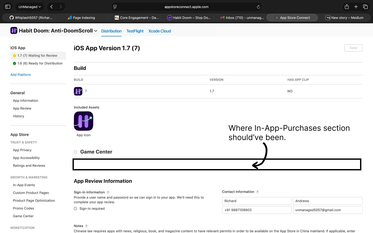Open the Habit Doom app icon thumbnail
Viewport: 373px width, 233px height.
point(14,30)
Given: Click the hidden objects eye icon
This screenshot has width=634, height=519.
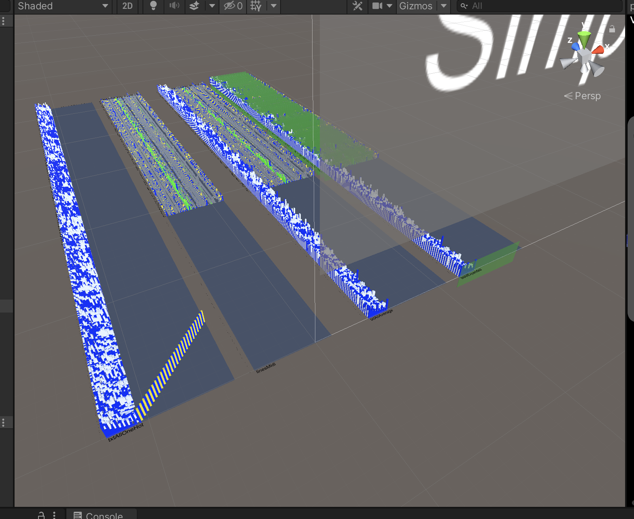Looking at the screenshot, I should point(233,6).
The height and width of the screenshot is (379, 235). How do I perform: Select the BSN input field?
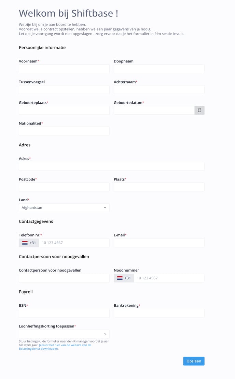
= = = =
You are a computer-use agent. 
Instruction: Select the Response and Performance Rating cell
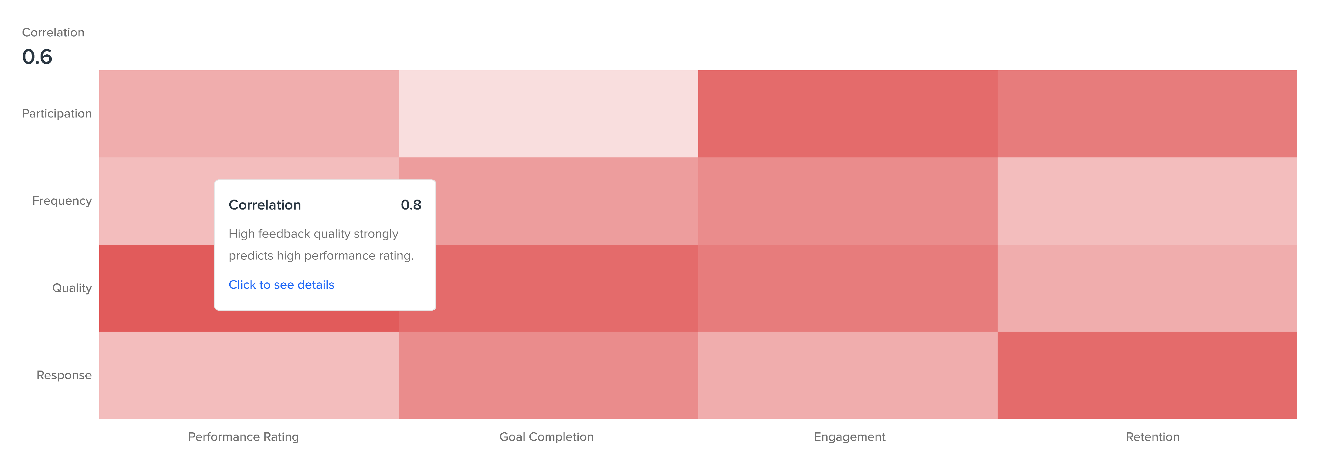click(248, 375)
= = = =
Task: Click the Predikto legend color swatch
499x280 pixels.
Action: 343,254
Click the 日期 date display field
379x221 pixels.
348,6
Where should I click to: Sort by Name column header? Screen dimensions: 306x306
= = = =
**Stated goal**
Can you write out the part of the entries that opens with the line containing "Given: Click the hidden objects eye icon" and closes with the line containing "The height and", substituting "visibility toggle" for "eye icon" and keeping everything else the same? Omit the pictures.

**Task result**
Given: Click the hidden objects visibility toggle
This screenshot has width=634, height=519.
Looking at the screenshot, I should point(233,6).
The height and width of the screenshot is (379, 235). How do I perform: Select the BSN input field?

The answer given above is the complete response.